Summary
- Consolidation has been a multiyear trend in energy infrastructure. U.S. C-Corps accounted for the largest portion of the midstream market cap for the first time at the end of 2023, unseating MLPs.
- Most midstream mergers were between related parties initially, but there have been more examples of third-party M&A in recent years.
- Midstream investors that are primarily interested in income will probably prefer MLP-focused funds. RIC-compliant funds, which own up to 25% MLPs, will appeal to midstream investors desiring diversification, broad representation, and total return.
Consolidation has been a key theme in the energy sector in recent years. But it has been a notable trend in energy infrastructure for much of the last decade. This note discusses how consolidation has changed the North American midstream universe and the implications for investors.

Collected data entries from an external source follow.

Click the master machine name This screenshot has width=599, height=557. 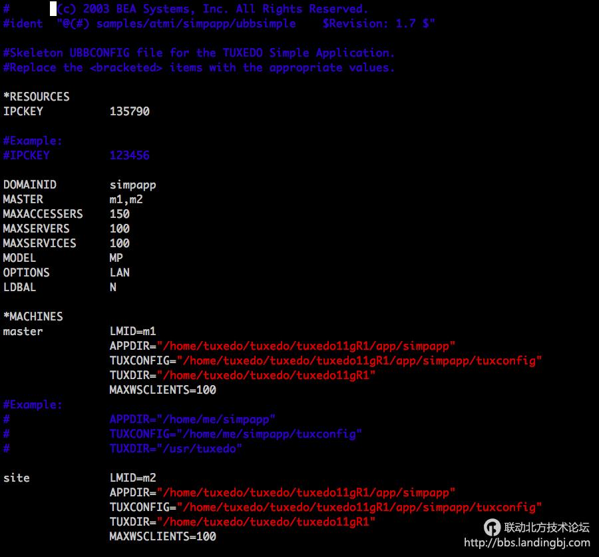coord(23,331)
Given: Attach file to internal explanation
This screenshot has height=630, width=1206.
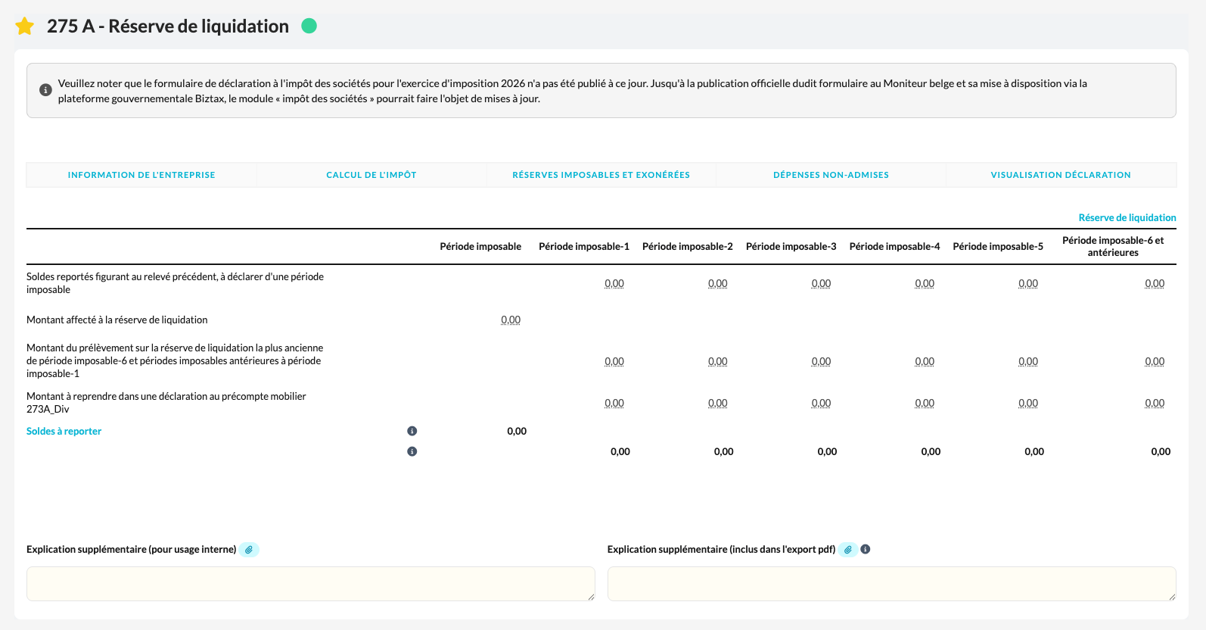Looking at the screenshot, I should coord(249,550).
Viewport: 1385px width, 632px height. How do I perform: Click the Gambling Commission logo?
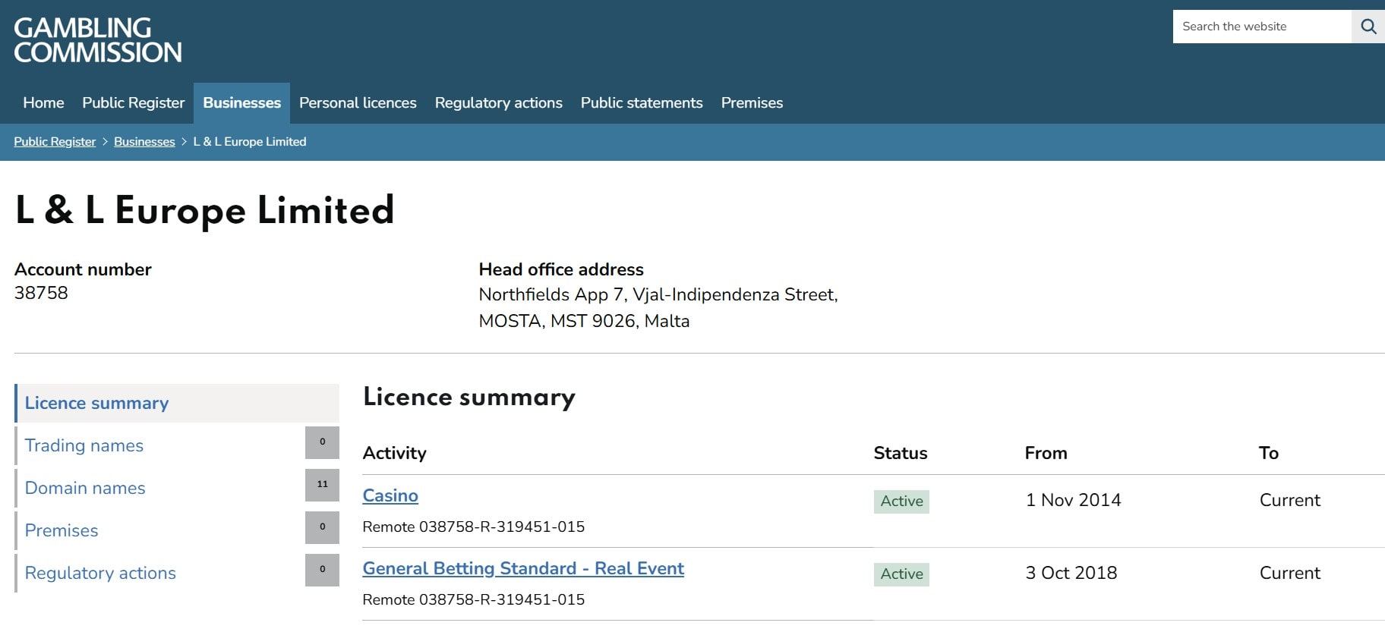click(x=98, y=40)
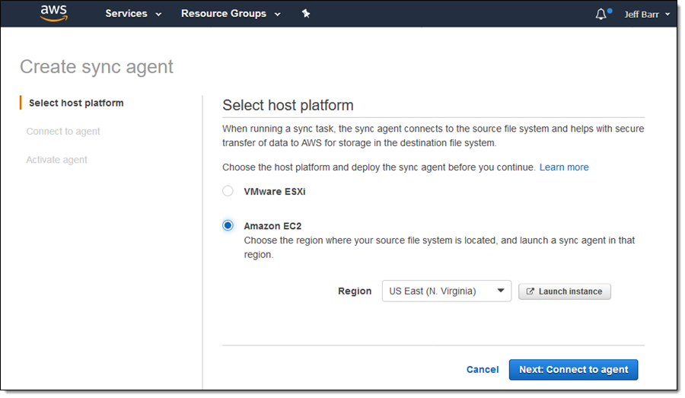Image resolution: width=685 pixels, height=398 pixels.
Task: Click the arrow next to Services
Action: 158,14
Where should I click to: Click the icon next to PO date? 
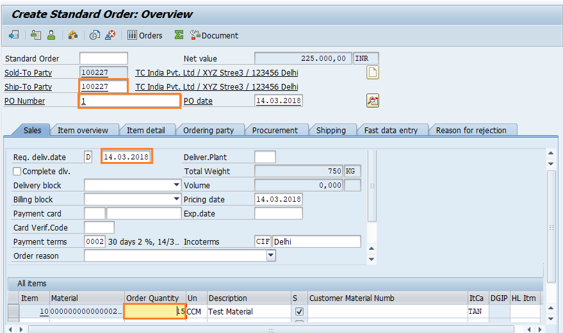372,101
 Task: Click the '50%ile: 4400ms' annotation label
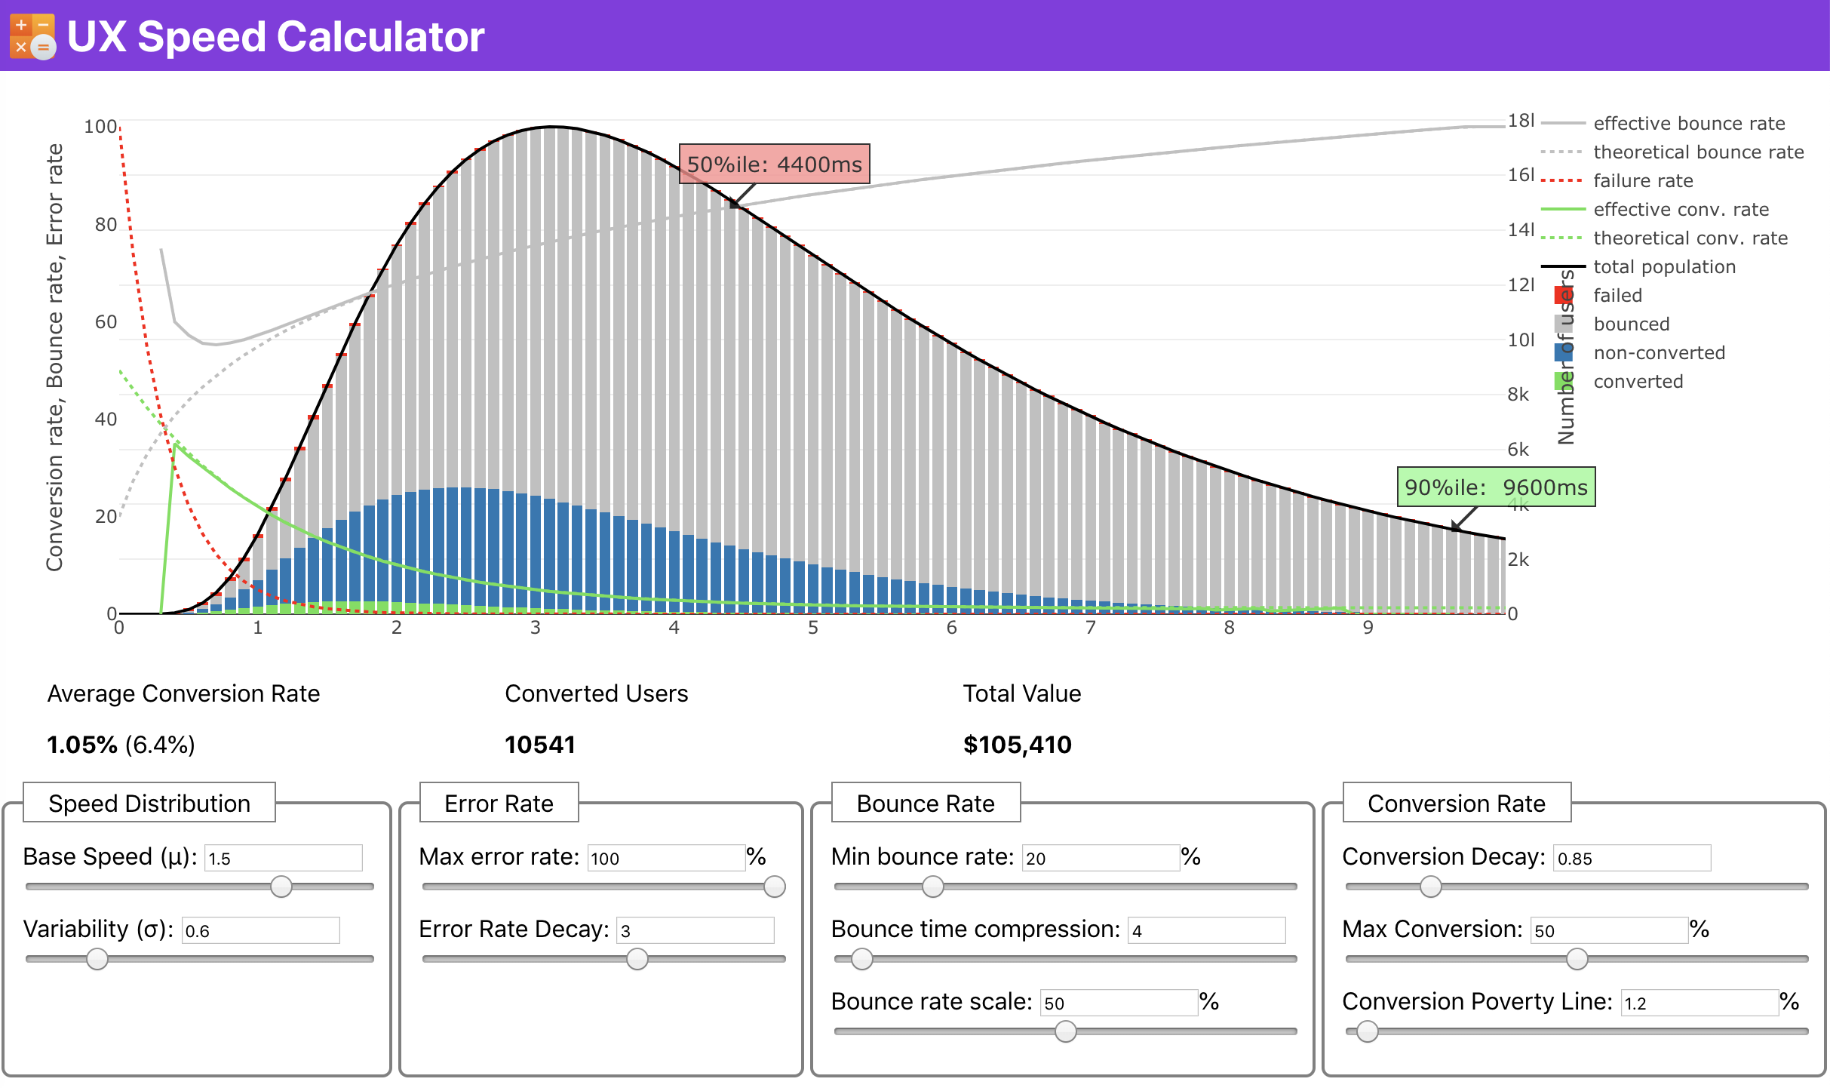pyautogui.click(x=775, y=163)
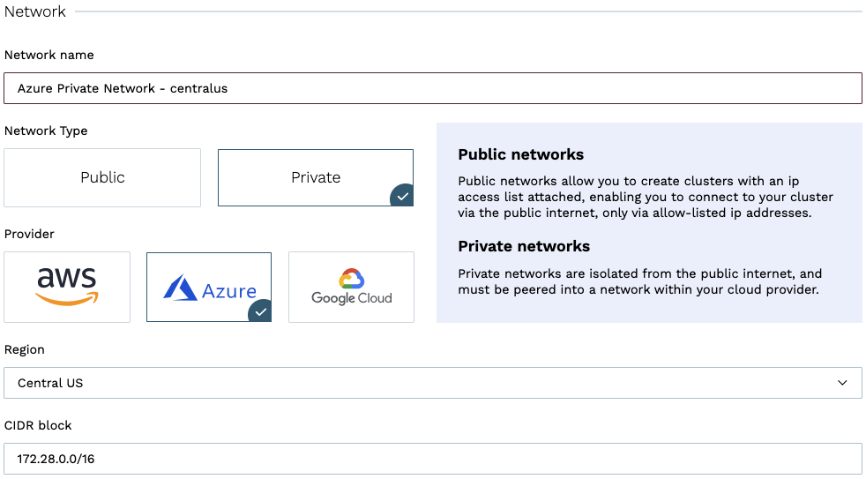Click the "Network" section title

pyautogui.click(x=35, y=11)
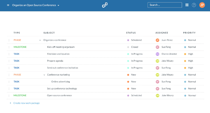This screenshot has width=210, height=113.
Task: Sort by the Status column header
Action: (x=131, y=33)
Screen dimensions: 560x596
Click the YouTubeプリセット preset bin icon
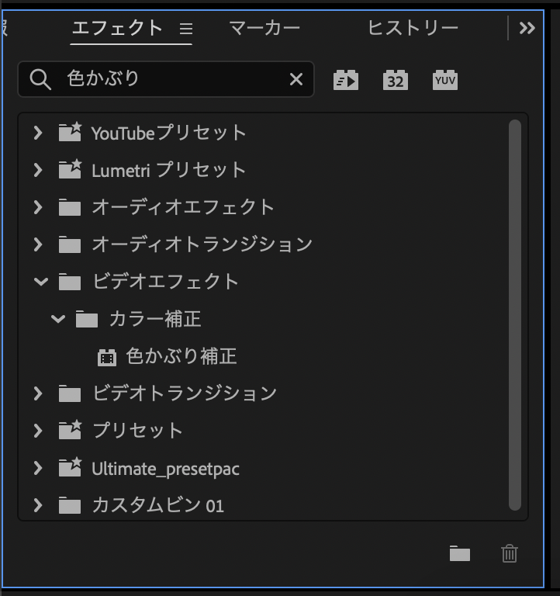click(70, 133)
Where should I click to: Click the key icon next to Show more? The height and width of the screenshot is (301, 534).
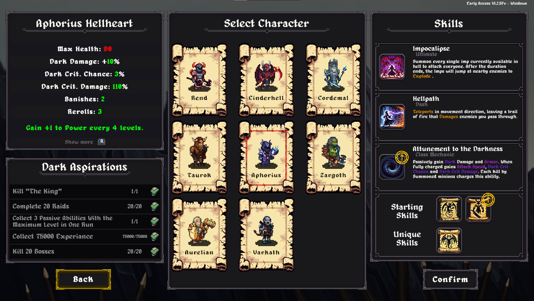point(102,142)
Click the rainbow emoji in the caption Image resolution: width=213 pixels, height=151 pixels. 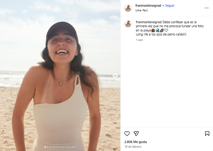tap(162, 31)
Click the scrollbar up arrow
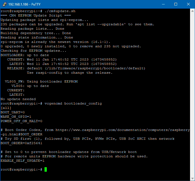 [192, 11]
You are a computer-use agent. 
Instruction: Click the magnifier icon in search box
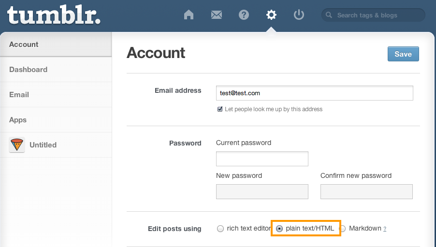[x=329, y=15]
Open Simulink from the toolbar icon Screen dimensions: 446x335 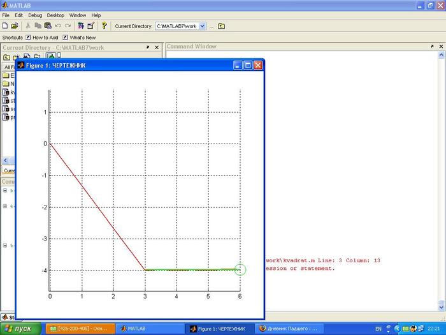click(x=81, y=26)
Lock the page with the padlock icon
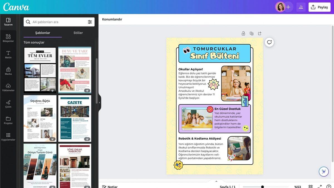This screenshot has height=188, width=334. [x=243, y=33]
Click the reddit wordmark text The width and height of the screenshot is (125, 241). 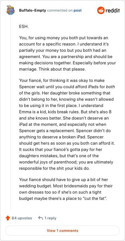tap(113, 10)
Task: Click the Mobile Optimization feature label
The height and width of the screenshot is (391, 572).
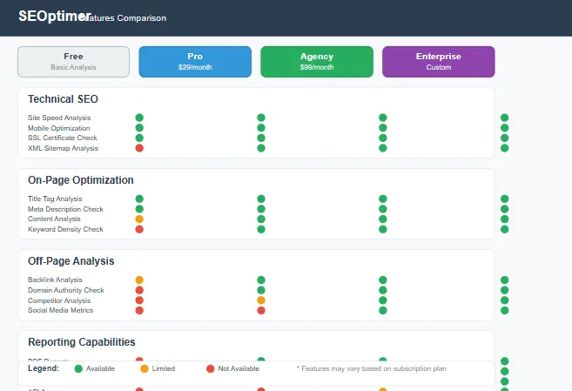Action: (x=59, y=128)
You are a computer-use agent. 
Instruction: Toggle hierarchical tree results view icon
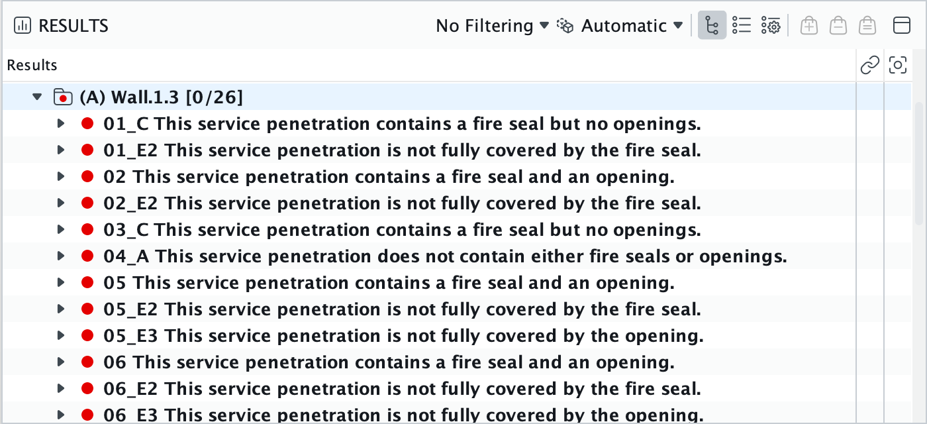pos(712,26)
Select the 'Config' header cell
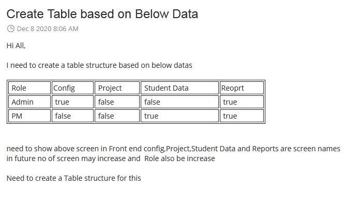This screenshot has height=202, width=345. coord(72,88)
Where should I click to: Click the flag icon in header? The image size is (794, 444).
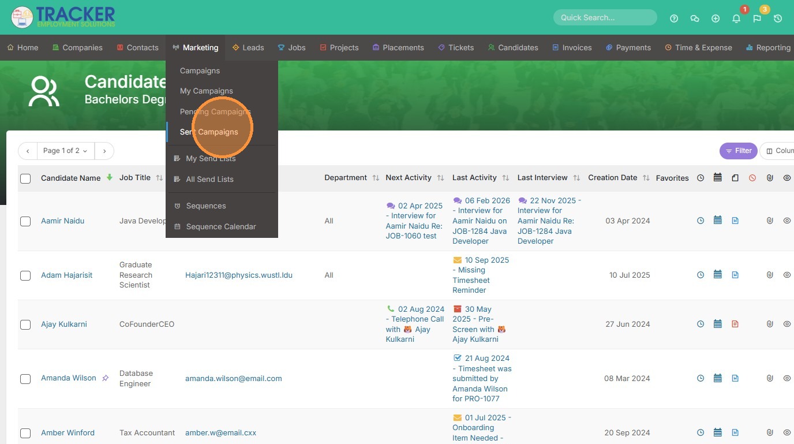pyautogui.click(x=757, y=18)
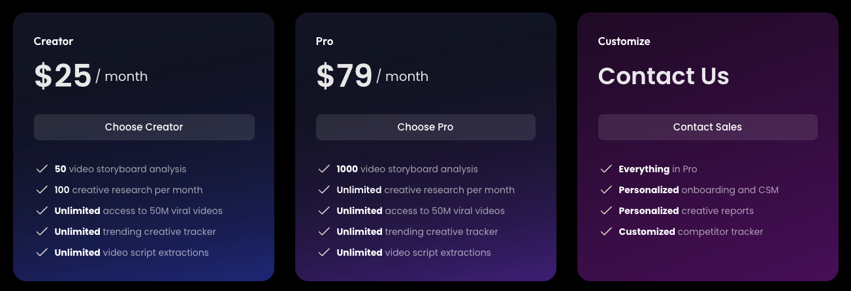The image size is (851, 291).
Task: Click Creator's Unlimited video script extractions checkmark
Action: [42, 253]
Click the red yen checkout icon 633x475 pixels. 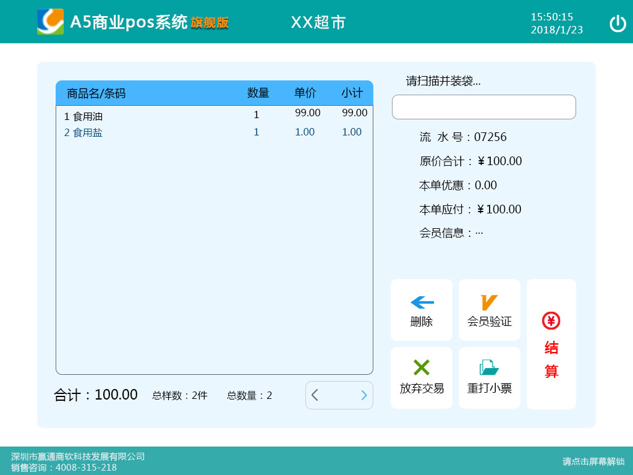551,320
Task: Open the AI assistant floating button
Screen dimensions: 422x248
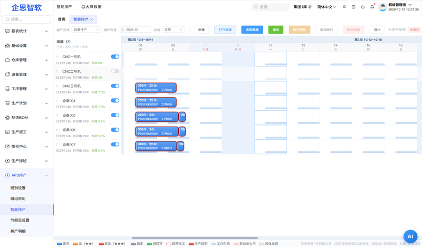Action: click(x=410, y=237)
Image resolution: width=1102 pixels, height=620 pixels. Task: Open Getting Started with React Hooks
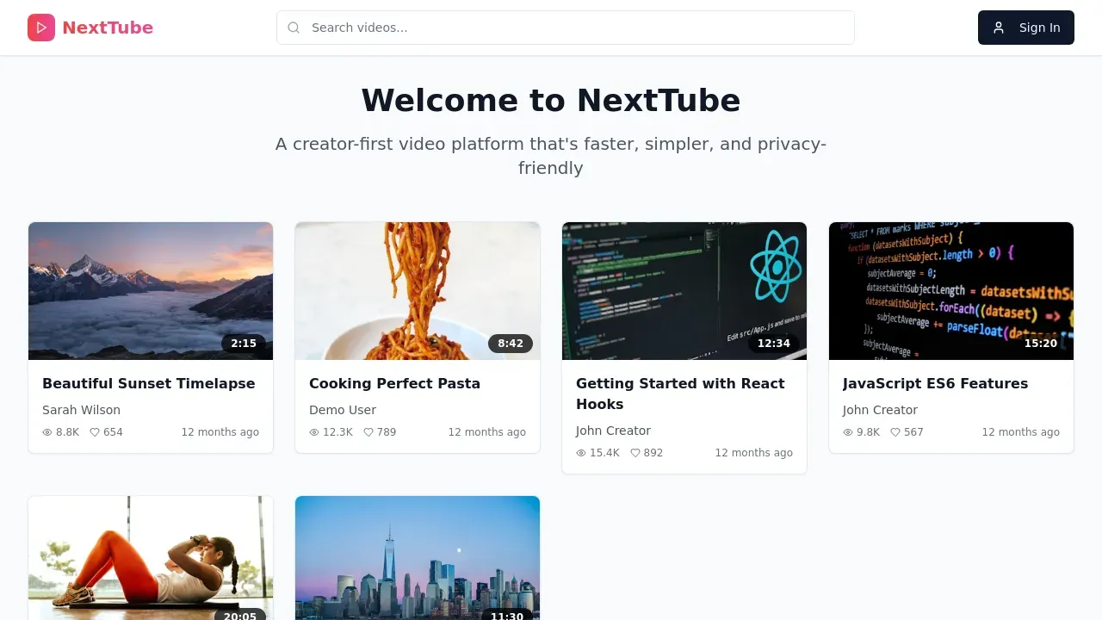pyautogui.click(x=680, y=394)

The North American midstream landscape has changed significantly over the last decade.
Consolidation has been a multiyear trend in energy infrastructure. The number of North American midstream companies have steadily declined since 2015. The chart below plots the number of companies in the midstream universe and the total market capitalization delineated by company type. Up until last year, MLPs had consistently accounted for the greatest portion of the midstream market cap even as their share gradually declined. As of year-end 2023, U.S. C-Corps represented the largest share — 39% of the universe market cap, compared to 35% for MLPs.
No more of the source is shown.